Le taux d’insertion professionnelle des allocataires de minima sociaux oscille entre 2 % et 4 %, ce qui veut dire que les politiques d’aide sociale des conseils départementaux échouent pour 96 % à 98 % des allocataires sociaux. Le système social ne prépare pas le retour à l’emploi : il enferme les allocataires dans une situation de dépendance, d’assistanat et de pauvreté. L’objectif du RSA activité était d’inciter les bénéficiaires des minima sociaux à chercher un emploi en leur permettant de combiner la prestation d’aide sociale et les revenus d’un emploi à temps partiel, par exemple. Malheureusement, le taux d’insertion professionnelle de cette mesure ne s’est pas beaucoup amélioré, et cela doit inciter à repenser le système de l’aide sociale afin qu’il soit davantage tourné vers l’emploi.

Contrepartie au RSA ?

Aujourd’hui, il y a un débat à droite pour que la contrepartie au RSA soit un travail bénévole de sept heures dans une association, par exemple. Cette solution n’est pas dénuée de bon sens car un peu de travail bénévole permettrait à cette population souvent très marginalisée de retrouver un contact régulier avec la société civile et de reprendre les plis et l’habitude du travail. D’autres mesures peuvent être envisagées pour demander aux bénéficiaires du RSA de suivre obligatoirement des formations, pour mieux les encadrer dans la recherche d’un emploi et s’assurer qu’ils ne refusent pas les emplois qui leur sont proposés.

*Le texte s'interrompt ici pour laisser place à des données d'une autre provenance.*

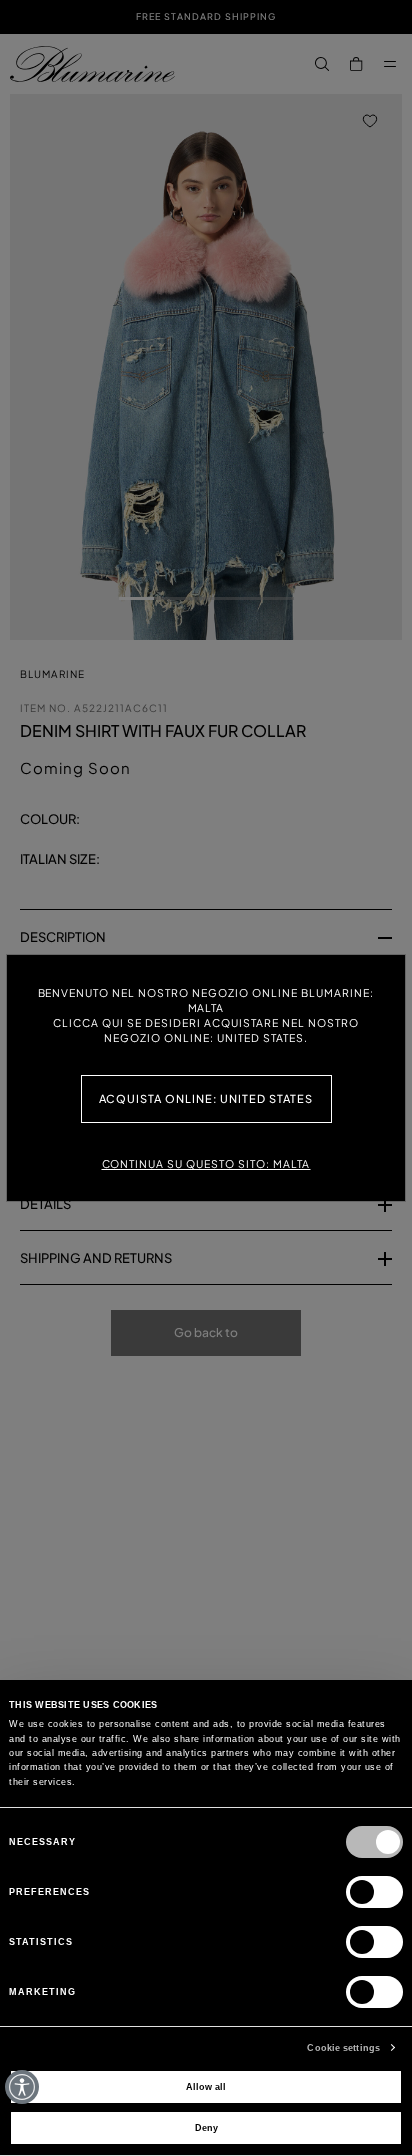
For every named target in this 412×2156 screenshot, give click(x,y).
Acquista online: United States (206, 1098)
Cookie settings (343, 2048)
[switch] (374, 1892)
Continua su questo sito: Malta (206, 1163)
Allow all (206, 2087)
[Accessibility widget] (22, 2087)
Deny (206, 2128)
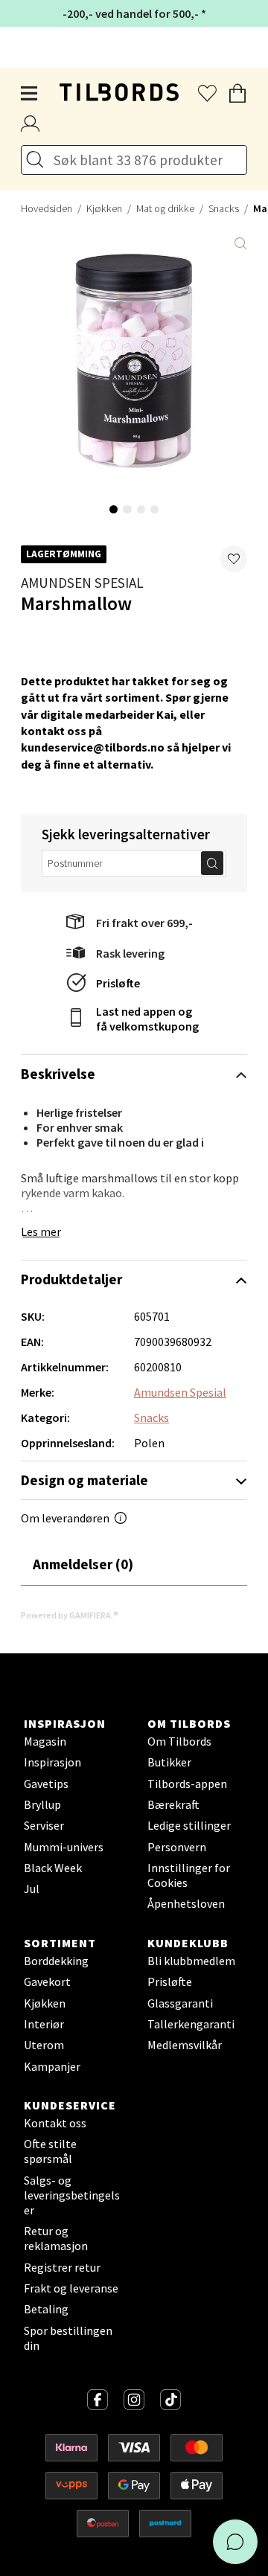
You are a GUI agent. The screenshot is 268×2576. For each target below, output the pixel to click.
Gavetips (46, 1783)
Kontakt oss (55, 2122)
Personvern (176, 1846)
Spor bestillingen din (68, 2338)
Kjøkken (104, 208)
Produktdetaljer (71, 1279)
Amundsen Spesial (82, 583)
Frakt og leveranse (71, 2288)
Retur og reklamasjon (56, 2238)
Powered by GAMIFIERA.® (69, 1615)
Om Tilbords (179, 1741)
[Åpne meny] (30, 94)
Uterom (44, 2044)
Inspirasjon (52, 1762)
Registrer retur (62, 2267)
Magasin (45, 1741)
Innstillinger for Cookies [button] (188, 1875)
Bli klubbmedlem (191, 1960)
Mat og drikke (165, 208)
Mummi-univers (63, 1846)
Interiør (44, 2023)
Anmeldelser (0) (83, 1564)
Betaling (46, 2308)
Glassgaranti (180, 2003)
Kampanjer (52, 2066)
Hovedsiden (46, 208)
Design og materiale (84, 1480)
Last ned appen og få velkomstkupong (147, 1019)
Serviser (44, 1825)
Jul (31, 1888)
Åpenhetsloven (186, 1903)
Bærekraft (173, 1804)
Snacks (223, 208)
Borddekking (56, 1960)
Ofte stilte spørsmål (50, 2151)
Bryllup (42, 1804)
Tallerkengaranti (190, 2023)
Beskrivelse (58, 1074)
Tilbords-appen (187, 1783)
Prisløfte (118, 982)
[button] (233, 558)
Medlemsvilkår (184, 2044)
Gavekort (47, 1981)
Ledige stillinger (189, 1825)
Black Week (53, 1867)
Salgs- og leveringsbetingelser (72, 2195)
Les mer (41, 1231)
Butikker (169, 1762)
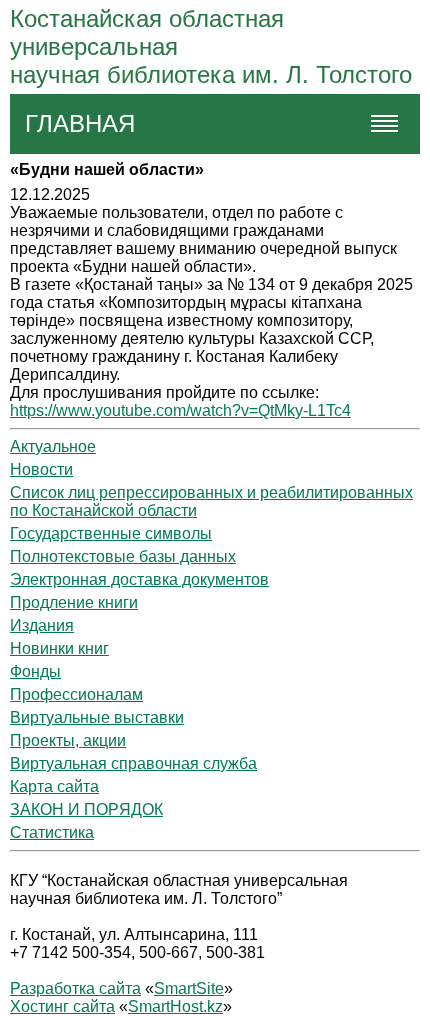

Aujourd’hui, le Premier ministre envisage de décharger les départements, dès l’an prochain, de la charge du RSA en réduisant en contrepartie et à due concurrence leur dotation globale de fonctionnement versée par l’État. Il serait sans doute préférable de laisser aux départements la liberté de mener toutes les expériences possibles pour améliorer le système, quitte à modifier la loi pour que les conditions mises au versement du RSA par les uns ou les autres ne puissent pas être considérées comme illégales, ce dont elles sont menacées aujourd’hui.